Je vais exagérer dans un autre sens.
Il m’arrive de penser – je m’efforce de penser pour écrire –
que l’acte de l’écrivain est une activité liturgique, complètement séparée
de la vie – dans le sens où elle est la vie de la vie, où elle
en est une acmé foudroyante, comme l’alcool pur en regard de l’eau.
Et alors la plume, le papier, la gestuelle qui s’y écrit, le petit drame
et le grand enjeu qui s’y jouent, tout cela est objets et danse rituels
qui doivent impérativement être justes et justement disposés pour qu’en
naisse le texte juste. Regardant mes manuscrits, il m’arrive d’y voir
un paragraphe, une ligne, dansés. Si cela est visible à tous, alors
oui, il est peut-être bon de conserver les manuscrits.
La vitesse d’inscription : c’est à cela qu’on voit une phrase dansée.

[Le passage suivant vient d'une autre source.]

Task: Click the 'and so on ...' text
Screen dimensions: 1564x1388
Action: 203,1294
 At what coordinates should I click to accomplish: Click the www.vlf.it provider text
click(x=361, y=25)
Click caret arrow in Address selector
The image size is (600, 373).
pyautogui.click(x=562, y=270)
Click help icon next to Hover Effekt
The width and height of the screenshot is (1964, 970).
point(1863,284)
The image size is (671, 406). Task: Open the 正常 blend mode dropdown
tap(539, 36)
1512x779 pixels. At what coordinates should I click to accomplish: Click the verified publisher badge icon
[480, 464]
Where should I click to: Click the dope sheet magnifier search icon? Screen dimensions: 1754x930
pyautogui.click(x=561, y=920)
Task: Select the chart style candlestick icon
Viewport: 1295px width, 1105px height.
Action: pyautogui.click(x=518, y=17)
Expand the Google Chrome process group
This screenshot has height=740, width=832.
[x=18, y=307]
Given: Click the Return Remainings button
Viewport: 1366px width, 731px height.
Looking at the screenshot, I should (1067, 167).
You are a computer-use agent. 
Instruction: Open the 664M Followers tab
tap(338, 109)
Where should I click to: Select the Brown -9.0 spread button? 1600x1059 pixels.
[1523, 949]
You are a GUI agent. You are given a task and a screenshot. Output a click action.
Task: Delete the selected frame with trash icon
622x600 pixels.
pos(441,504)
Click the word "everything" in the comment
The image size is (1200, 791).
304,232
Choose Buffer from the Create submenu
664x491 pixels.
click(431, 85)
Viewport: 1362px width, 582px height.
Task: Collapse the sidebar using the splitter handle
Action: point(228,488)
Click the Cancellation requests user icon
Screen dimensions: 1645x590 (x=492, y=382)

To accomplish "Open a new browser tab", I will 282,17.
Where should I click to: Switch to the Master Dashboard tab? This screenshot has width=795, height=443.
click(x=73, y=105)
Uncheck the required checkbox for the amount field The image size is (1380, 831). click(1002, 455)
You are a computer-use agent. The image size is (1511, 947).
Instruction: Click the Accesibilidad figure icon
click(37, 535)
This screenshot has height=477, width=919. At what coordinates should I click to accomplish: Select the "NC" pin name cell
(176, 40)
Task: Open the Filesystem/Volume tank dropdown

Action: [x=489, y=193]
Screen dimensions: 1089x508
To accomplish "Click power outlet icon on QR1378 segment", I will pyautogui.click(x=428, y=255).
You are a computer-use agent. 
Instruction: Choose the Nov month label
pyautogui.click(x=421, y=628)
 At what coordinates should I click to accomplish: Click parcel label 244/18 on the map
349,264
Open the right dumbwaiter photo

Elle est peu lisible, elle tend vers la ligne droite, les m et le n
sont des barres, les mots sont réduits à leurs italiques, elle attaque,
elle fuit pour mieux régner. C’est que la graphie pour un instant va
plus vite que la pensée, elle s’en libère, elle est la plus forte. Et
la pensée qui court après est tout étonnée de se retrouver plus vraie
au bout de la ligne. Les moments de vitesse, dans l’autographe, sont
triomphe : triomphe du rythme, de l’empirisme sûr, de la magie.